National Lampoon’s Speedwrite Vacation
Apparently my body and my mind decided to stop communicating today and see what kind of new and interesting ways I could figure out to hurt myself. As if the muscle I’d strained in my arm last week wasn’t enough, today I managed to cause damage to my right ankle and my big old nose as well. It was not a banner day for the Clark’s motor skills.
It all began with a bang this morning when, as I was trying to get a recording cable from a box on the top shelf of a closet, my old computer keyboard toppled down and landed on the bone right above my ankle. I screamed in the early morning hour and tossed the keyboard across the room, but after a few minutes of agony it seemed to go away.
Oh, how awfully wrong that assumption would be.

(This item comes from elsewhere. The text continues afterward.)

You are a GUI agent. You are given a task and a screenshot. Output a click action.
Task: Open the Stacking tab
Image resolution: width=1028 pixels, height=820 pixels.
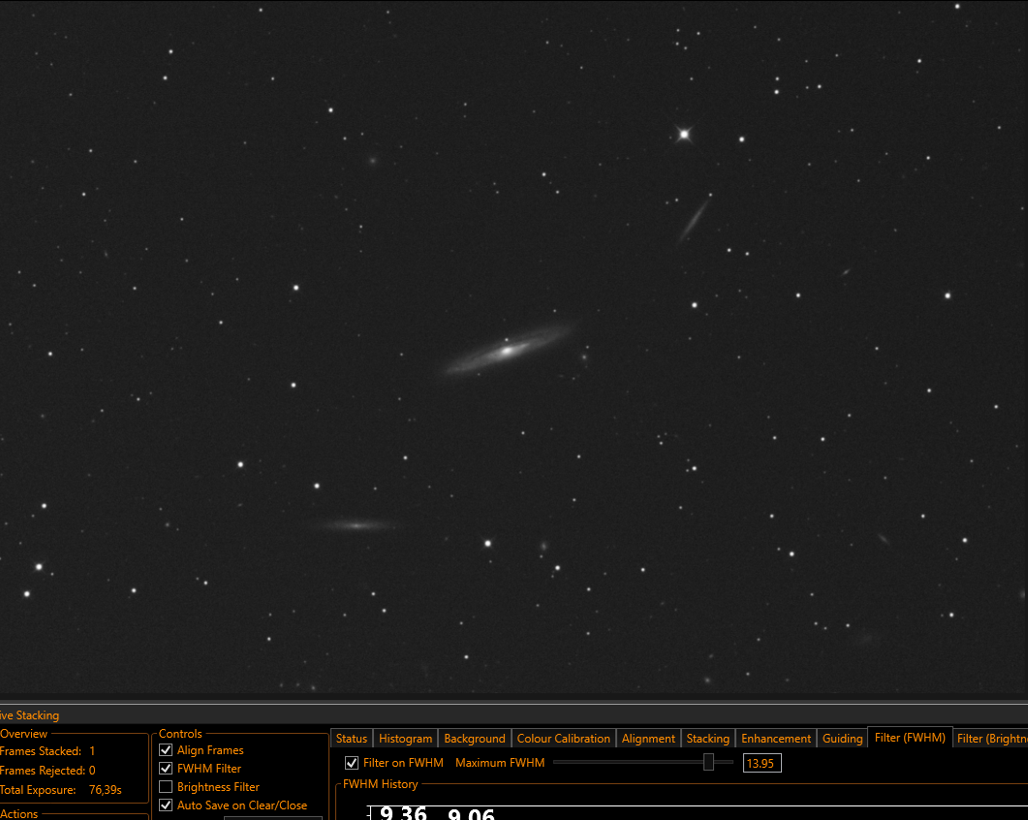(x=707, y=738)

I spent most of the morning recording songs from old audio cassettes to MP3 using my laptop, while I ripped albums I had on CD on the computer here in the office. When I got sick of the prolonged process of recording songs from tapes, I showered and went out to do some shopping.
I was in dire need of The Ataris’ album So Long Astoria, or whatever it’s called, and I drove to Newbury Comics and then Best Buy to get it. In addition to their killer original, “In This Diary” there is an amazingly cool cover of Don Henley’s “Boys of Summer.” They substitute my favorite lyric of all time, “...Out on the road today, I saw a Dead-head sticker on a Cadillac…” with the “...I saw a Black Flag sticker on a Cadillac…” and it’s just fucking brilliant.
There was grocery shopping to be done and this is where the second mishap of the day took place. As I was backing into a spot, I turned to my head to the left to make sure I’d parked in an actual parking space and I ended up slamming my nose right into my half-open window. Usually my window is fully open, you see. This was most unexpected. Though the pain would come and go for the rest of the day, it hurt the most right then and there and it seems to be okay now.
A third and minor mishap took place as I was bringing the groceries in. My arm, which I believe had mostly healed after last week’s strain, felt injured again. There is certainly no way I’m getting to exercize this week now. I am a fucking mess.
I believe this is all the will of God and/or the Fates who were pissed off at me for not hanging out with Jimmy yesterday. That is definitely what it was.